Mustafa Kemal Atatürk, Dünya Savaşı‘nın yıkıntıları arasında, bugün belki tümüyle kavramamıza imkan olmayan olağanüstü güç koşullarda, tüm fikir ve benliğini, önündeki sayısız seçenek arasından, yalnızca Türk milleti için ortaya koydu. O’nu, tarihe damga vurmuş yabancı komutan ve devlet adamlarından ayıran unsur, bizden olması, bize ait olması ve bizim için çalışmış olmasıdır. O’na bu yönüyle bakmazsak ve bizden olana sahip çıkmazsak, eksiğimiz kalır. Bugün, her kesimden insanımızın, Mustafa Kemal Atatürk’ün ortaya koyduğu milli müdafaa ve bağımsızlık yolunda daha güçlü bir şekilde kenetlendiğini görüyor ve geleceğe umutla bakıyoruz.”
DUYGU DOLU ANLAR YAŞADILAR
Mustafa Kemal Atatürk’ü doğduğu evde anmaya Balıkesir Ayvalık’tan gelen Gülşen Billurcu, “İlk defa geliyorum çok duygulandım. Ulu önder Ata’mız bize çok büyük armağanlar bırakmış. Ölümsüz insan, dünya lideri. Rahmet ve minnetle anıyorum” dedi.

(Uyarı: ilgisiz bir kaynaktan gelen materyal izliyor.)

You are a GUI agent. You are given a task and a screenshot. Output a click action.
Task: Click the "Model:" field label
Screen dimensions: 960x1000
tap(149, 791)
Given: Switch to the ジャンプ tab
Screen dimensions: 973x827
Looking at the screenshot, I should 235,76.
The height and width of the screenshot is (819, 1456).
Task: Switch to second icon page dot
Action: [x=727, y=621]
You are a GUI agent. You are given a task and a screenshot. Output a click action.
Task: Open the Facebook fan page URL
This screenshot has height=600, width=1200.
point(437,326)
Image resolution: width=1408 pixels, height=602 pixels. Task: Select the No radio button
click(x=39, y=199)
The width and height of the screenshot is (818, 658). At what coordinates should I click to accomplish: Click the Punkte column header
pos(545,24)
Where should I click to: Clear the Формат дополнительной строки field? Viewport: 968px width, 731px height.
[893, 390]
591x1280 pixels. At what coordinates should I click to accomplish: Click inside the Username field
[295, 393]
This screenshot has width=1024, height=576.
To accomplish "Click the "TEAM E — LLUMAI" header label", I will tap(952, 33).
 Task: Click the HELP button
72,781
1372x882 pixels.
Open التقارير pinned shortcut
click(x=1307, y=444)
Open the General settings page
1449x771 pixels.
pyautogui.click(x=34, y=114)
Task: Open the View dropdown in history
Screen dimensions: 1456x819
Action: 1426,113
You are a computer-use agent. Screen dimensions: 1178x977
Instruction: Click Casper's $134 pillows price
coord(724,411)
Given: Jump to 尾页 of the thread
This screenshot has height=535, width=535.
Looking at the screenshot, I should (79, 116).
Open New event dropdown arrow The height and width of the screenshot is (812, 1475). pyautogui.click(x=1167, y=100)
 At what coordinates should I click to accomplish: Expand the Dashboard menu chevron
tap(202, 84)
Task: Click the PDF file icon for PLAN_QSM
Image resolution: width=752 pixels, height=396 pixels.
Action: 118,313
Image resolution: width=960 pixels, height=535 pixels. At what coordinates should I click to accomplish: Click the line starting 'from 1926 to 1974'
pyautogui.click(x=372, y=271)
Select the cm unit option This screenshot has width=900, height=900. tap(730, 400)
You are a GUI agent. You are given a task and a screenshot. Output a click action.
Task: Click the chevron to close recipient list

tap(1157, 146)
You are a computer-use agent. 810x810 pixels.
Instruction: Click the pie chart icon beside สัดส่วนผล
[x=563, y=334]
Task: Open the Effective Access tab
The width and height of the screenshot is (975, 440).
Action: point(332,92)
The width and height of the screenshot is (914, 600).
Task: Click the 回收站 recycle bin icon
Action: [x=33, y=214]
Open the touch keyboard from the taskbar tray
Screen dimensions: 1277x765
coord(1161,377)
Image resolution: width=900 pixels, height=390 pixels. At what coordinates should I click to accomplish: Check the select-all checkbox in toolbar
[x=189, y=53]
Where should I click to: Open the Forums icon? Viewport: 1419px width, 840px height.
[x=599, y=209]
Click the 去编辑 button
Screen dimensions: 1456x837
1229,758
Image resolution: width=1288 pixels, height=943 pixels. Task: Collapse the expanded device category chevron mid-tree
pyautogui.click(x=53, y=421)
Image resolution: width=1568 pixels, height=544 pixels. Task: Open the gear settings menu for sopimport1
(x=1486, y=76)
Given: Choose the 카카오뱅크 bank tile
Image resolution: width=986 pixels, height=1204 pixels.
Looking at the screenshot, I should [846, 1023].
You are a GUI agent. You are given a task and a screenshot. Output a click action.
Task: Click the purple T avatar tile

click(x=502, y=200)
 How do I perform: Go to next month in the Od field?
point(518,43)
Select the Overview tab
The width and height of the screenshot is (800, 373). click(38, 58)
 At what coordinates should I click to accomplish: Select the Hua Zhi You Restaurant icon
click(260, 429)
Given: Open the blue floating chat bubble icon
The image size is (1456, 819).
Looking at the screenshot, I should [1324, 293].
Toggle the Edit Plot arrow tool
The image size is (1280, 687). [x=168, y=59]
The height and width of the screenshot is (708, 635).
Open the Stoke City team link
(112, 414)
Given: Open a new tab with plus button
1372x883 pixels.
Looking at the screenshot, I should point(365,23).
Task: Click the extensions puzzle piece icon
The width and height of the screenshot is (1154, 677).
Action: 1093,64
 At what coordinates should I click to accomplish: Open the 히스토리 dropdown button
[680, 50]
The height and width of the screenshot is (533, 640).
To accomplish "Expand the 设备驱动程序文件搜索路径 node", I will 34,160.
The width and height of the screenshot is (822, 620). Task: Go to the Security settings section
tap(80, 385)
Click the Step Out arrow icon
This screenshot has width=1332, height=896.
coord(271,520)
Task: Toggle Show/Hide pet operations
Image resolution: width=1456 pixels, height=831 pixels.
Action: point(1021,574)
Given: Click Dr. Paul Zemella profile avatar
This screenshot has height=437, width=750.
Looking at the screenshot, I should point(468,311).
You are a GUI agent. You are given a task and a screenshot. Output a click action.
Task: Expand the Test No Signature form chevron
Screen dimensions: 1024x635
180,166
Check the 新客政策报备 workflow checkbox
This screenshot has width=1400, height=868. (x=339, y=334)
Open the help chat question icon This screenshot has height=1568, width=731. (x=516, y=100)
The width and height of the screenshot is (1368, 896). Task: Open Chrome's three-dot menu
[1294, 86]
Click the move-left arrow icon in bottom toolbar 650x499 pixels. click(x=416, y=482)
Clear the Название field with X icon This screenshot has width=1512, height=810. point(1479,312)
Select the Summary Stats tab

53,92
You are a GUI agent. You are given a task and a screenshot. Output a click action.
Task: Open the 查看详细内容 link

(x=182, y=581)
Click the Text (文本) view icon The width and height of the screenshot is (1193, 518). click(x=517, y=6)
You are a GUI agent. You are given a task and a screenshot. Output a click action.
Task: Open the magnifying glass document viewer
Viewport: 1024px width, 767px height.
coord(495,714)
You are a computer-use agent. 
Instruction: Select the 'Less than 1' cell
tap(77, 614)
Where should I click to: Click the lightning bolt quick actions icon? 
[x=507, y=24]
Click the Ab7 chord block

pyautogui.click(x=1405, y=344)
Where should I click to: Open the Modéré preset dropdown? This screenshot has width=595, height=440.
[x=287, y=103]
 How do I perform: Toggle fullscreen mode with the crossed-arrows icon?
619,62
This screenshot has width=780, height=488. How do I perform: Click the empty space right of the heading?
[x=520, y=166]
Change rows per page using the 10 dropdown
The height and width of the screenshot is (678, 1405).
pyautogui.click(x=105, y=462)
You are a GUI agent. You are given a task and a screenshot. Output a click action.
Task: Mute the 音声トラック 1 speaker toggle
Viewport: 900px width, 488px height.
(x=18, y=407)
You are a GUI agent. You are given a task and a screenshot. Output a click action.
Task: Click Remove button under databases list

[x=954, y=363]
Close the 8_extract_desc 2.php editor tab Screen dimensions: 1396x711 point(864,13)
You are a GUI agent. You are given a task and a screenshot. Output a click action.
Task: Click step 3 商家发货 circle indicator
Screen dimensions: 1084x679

Edirne’den gelen Ece Serayhan ise Atatürk evinin içine girdiğinde çok farklı bir duygu yaşandığını belirterek, “Hayalimden daha güzel. Dışarıdan bakınca çok bir şey hissetmiyorsunuz gibi oluyor ama içeriye girdiğinizde Atatürk’ü cidden hissediyorsunuz. Burada yaşadığını hissediyorsunuz” dedi.